WHAT TO WORK ON -> Please restate, word for word, the lines below that begin at the one with "Given: Expand the Aggregate Curve dropdown" and end at the one with "Task: Attach a photo with the image icon". Leave out all other lines.

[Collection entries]
━━━━━━━━
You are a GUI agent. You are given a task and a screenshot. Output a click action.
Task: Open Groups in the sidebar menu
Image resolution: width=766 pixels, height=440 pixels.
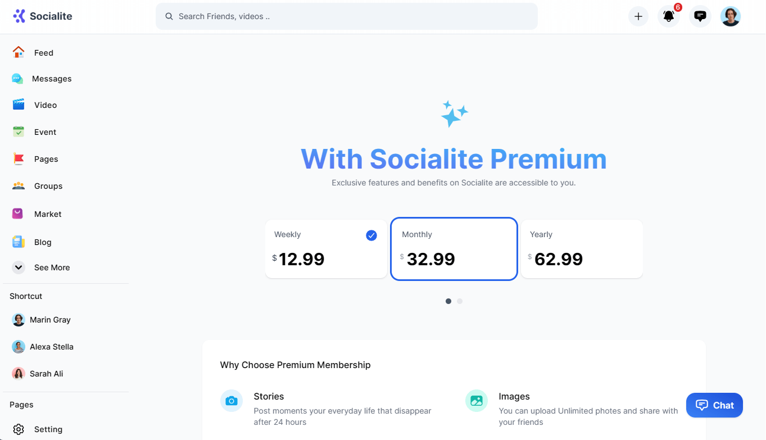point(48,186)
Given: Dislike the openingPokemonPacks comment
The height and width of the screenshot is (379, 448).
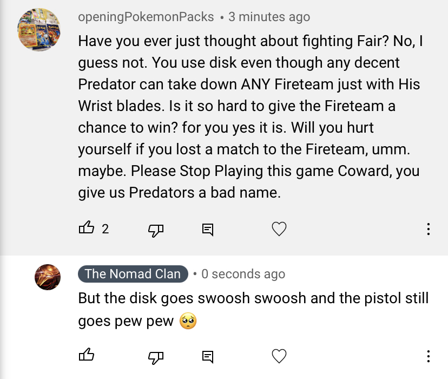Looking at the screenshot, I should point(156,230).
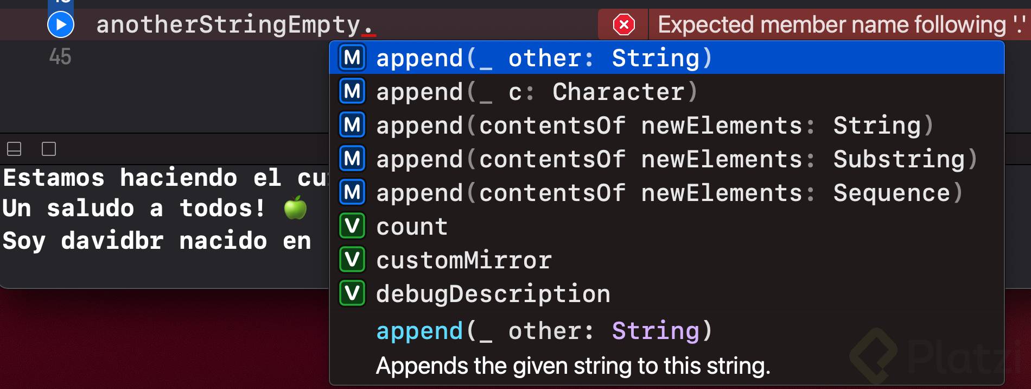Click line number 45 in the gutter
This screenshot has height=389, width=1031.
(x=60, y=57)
━━━━━━━━
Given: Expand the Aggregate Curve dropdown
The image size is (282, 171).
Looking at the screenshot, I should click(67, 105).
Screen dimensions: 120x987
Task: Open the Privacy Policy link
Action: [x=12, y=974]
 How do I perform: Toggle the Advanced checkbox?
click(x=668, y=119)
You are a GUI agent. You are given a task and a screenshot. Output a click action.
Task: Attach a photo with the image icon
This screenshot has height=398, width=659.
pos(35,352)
━━━━━━━━
REPLY TO THE EXERCISE ->
Given: Expand the Aggregate Curve dropdown
The image size is (282, 171).
Looking at the screenshot, I should click(67, 105).
Screen dimensions: 120x987
Task: Open the Privacy Policy link
Action: [x=12, y=974]
 How do I perform: Toggle the Advanced checkbox?
click(x=668, y=119)
You are a GUI agent. You are given a task and a screenshot. Output a click action.
Task: Attach a photo with the image icon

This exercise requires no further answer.